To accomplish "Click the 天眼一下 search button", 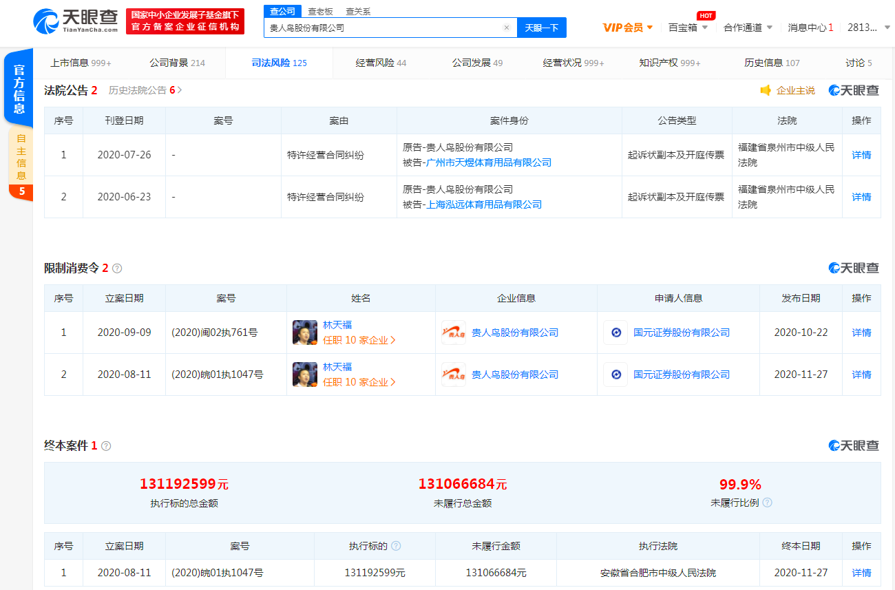I will point(541,28).
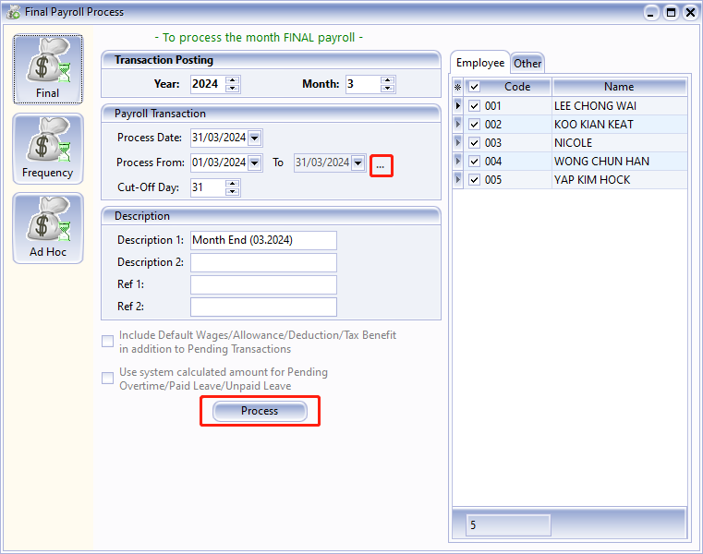Open the To date dropdown arrow
This screenshot has height=554, width=703.
click(x=358, y=163)
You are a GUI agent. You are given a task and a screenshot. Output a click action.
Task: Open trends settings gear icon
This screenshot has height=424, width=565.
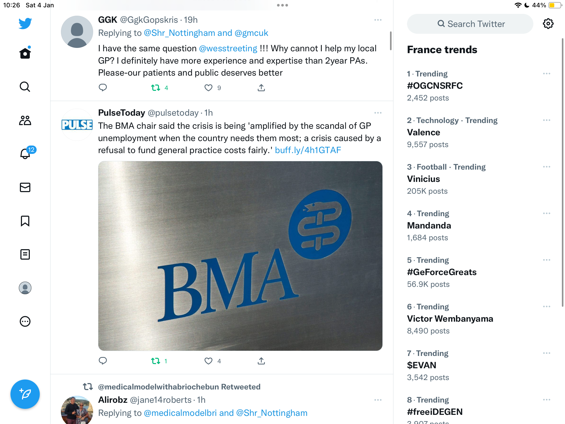548,24
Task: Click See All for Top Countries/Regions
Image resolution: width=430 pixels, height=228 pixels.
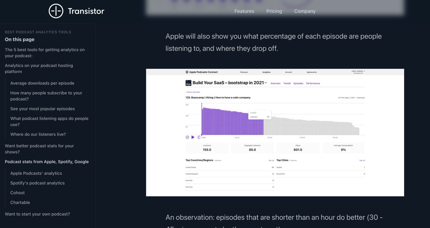Action: [271, 160]
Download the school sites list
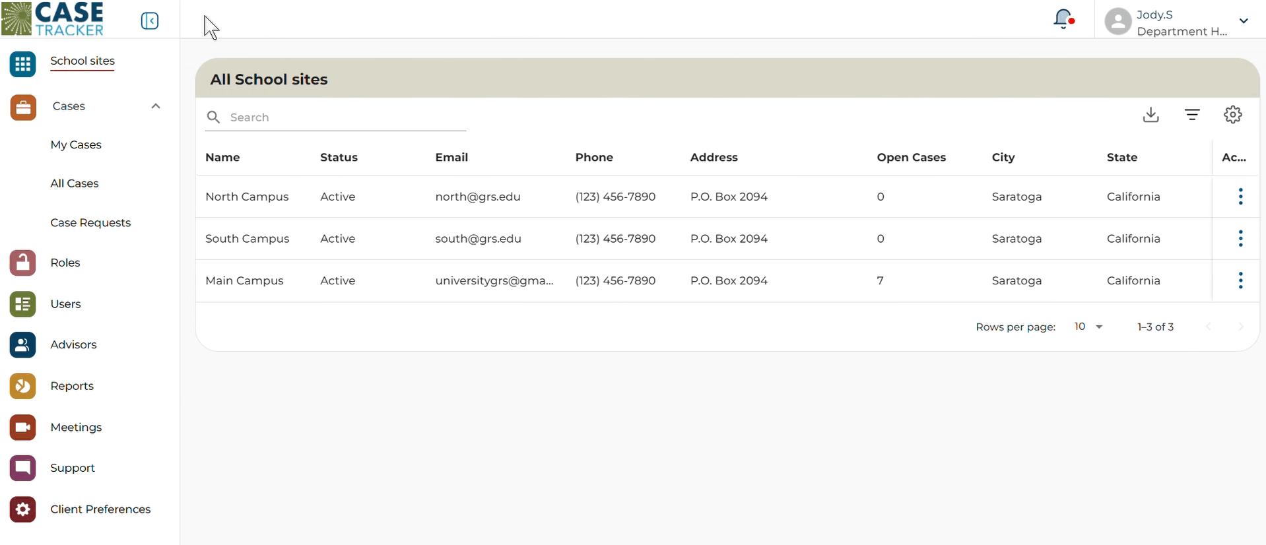1266x545 pixels. click(1150, 115)
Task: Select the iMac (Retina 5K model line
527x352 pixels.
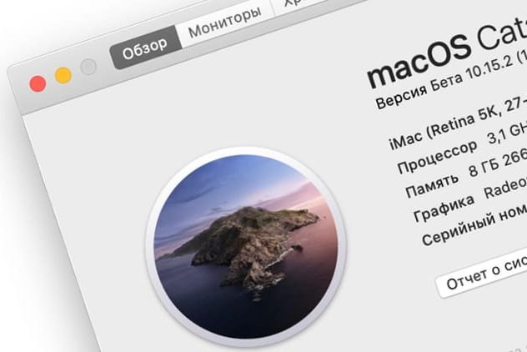Action: pyautogui.click(x=457, y=123)
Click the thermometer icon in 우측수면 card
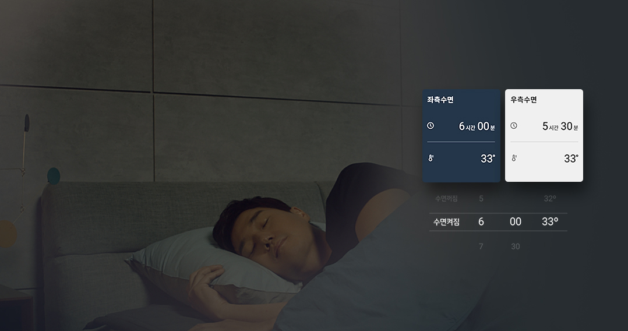Viewport: 628px width, 331px height. [x=514, y=158]
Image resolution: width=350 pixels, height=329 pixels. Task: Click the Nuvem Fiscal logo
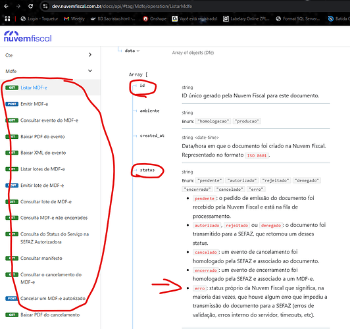(28, 37)
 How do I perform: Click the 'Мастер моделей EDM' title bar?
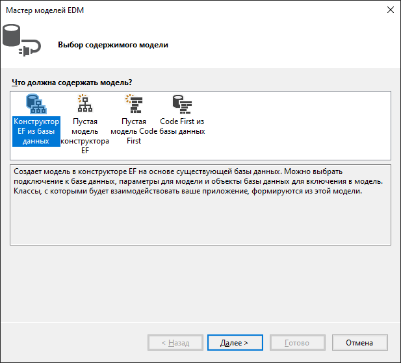click(x=162, y=10)
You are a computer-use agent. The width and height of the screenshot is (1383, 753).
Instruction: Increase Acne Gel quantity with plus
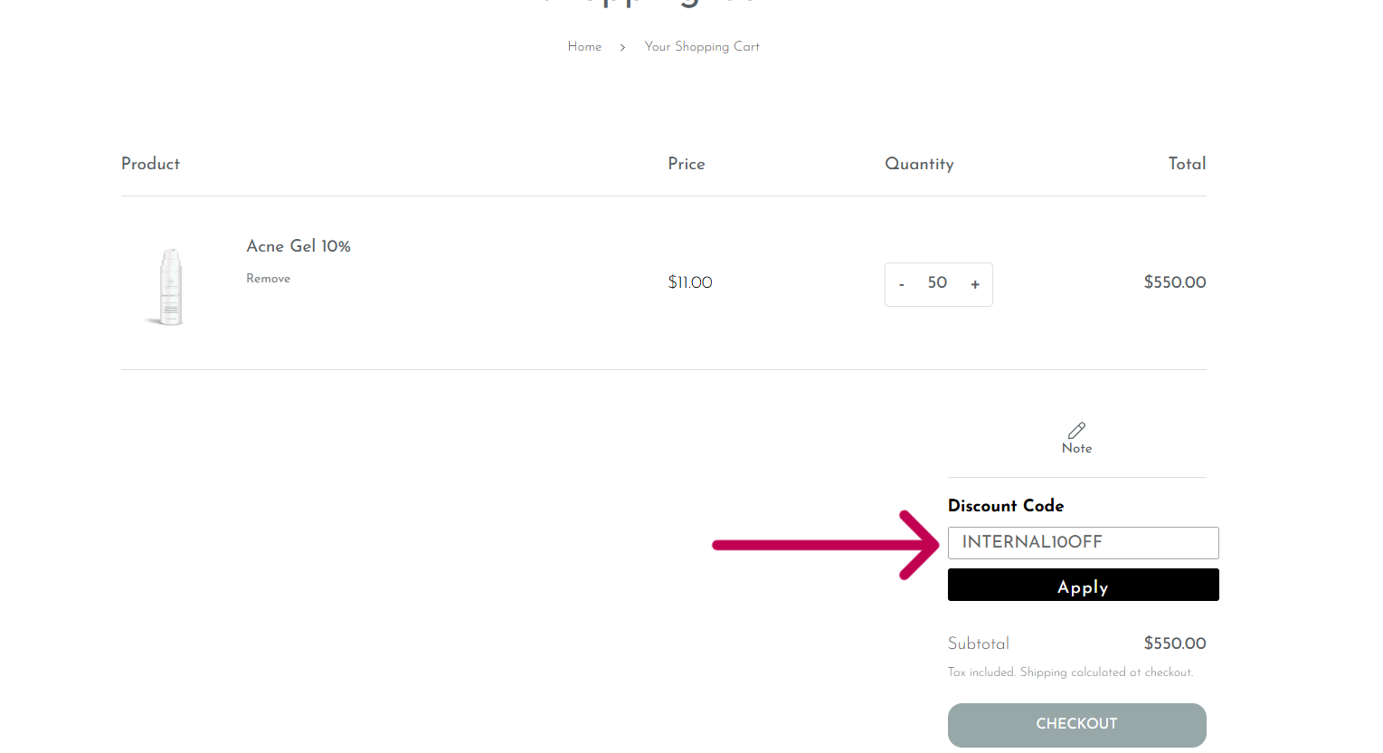pos(975,284)
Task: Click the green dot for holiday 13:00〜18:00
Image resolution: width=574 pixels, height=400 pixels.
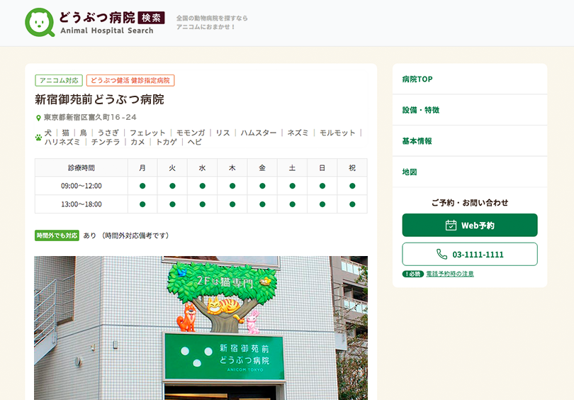Action: (352, 204)
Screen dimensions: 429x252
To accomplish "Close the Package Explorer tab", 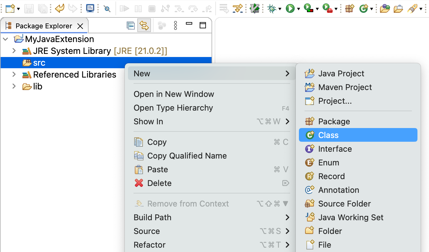I will (80, 26).
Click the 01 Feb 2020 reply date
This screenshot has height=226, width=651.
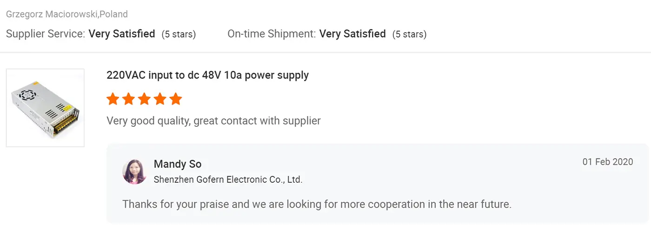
■ ■ ■ ■ ■
EXERCISE DETAILS: Show me every line in the data above that includes "agent".

PROBLEM SOLUTION:
You are a GUI agent. You are given a task and a screenshot. Output a click action.
You are a computer-use agent. The width and height of the screenshot is (1383, 753).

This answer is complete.